§ Requirement
When you restate the entries that follow, keep every word exactly and drop the pictures.

··· Source material ···

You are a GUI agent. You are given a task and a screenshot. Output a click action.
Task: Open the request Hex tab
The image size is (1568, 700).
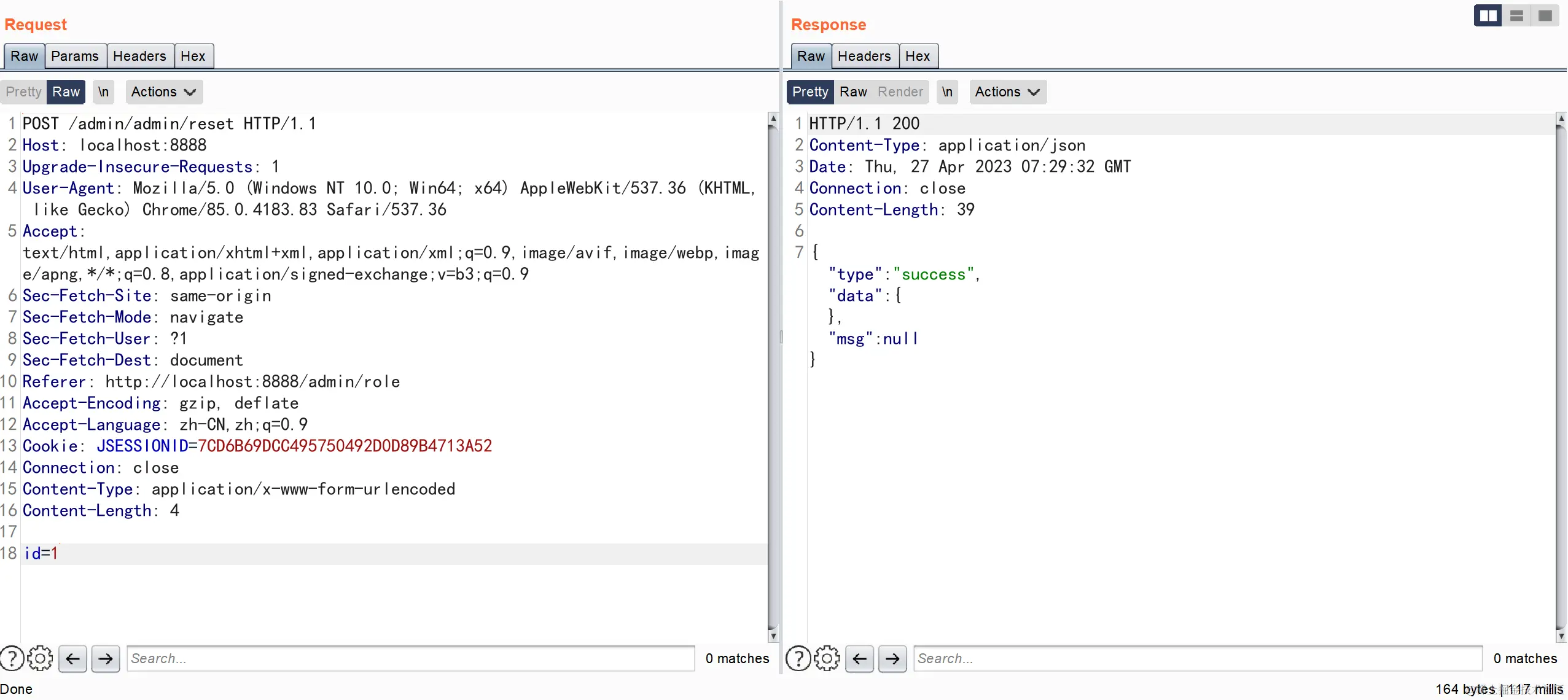(193, 56)
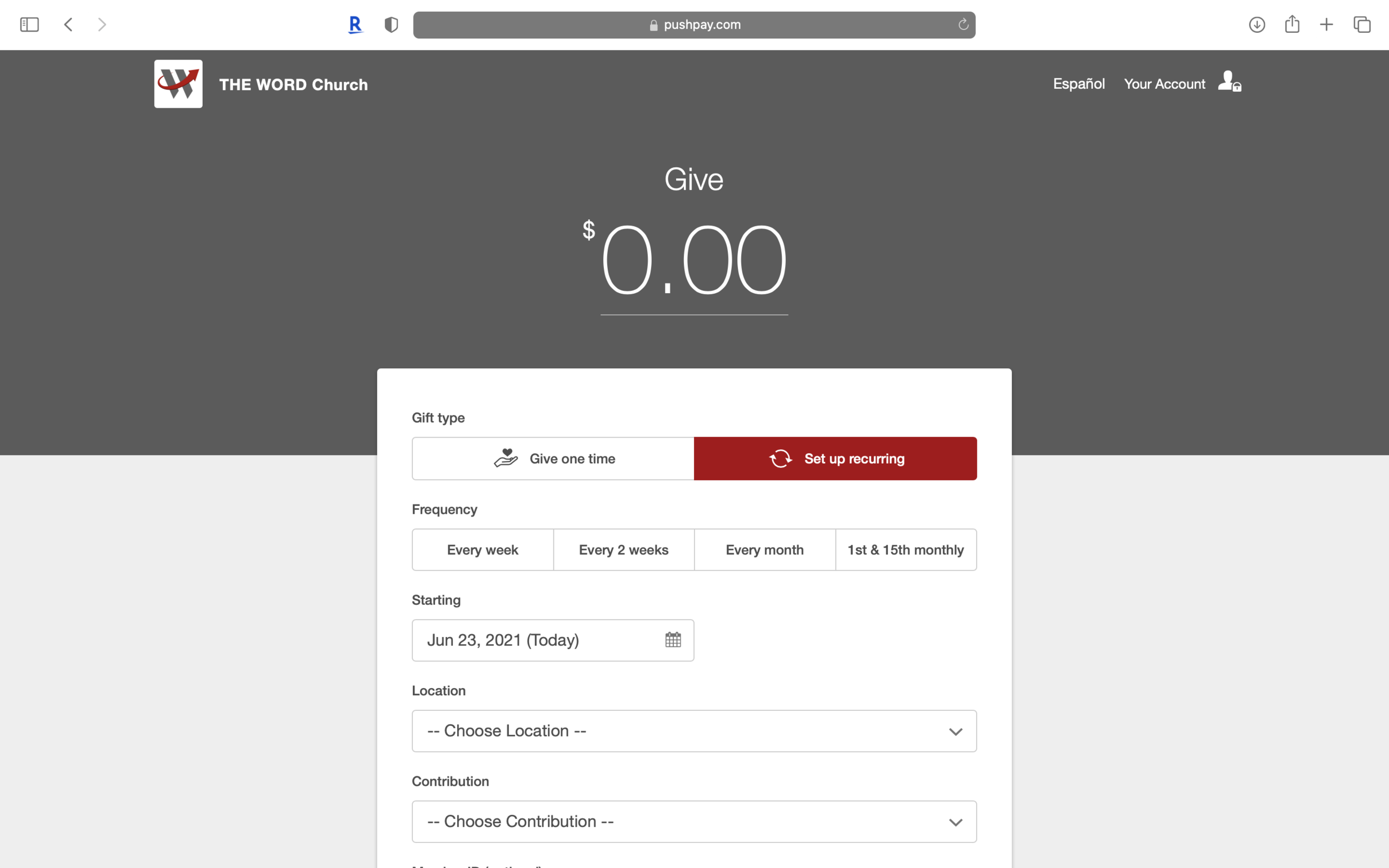The height and width of the screenshot is (868, 1389).
Task: Select Give one time gift type
Action: 553,459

···

§ Exercise solution
You are a GUI agent. You are given a task and a screenshot. Output a click action.
Task: Open the request Hex tab
The image size is (1568, 700).
(193, 56)
The height and width of the screenshot is (868, 1389).
Task: Select Give one time gift type
Action: 553,459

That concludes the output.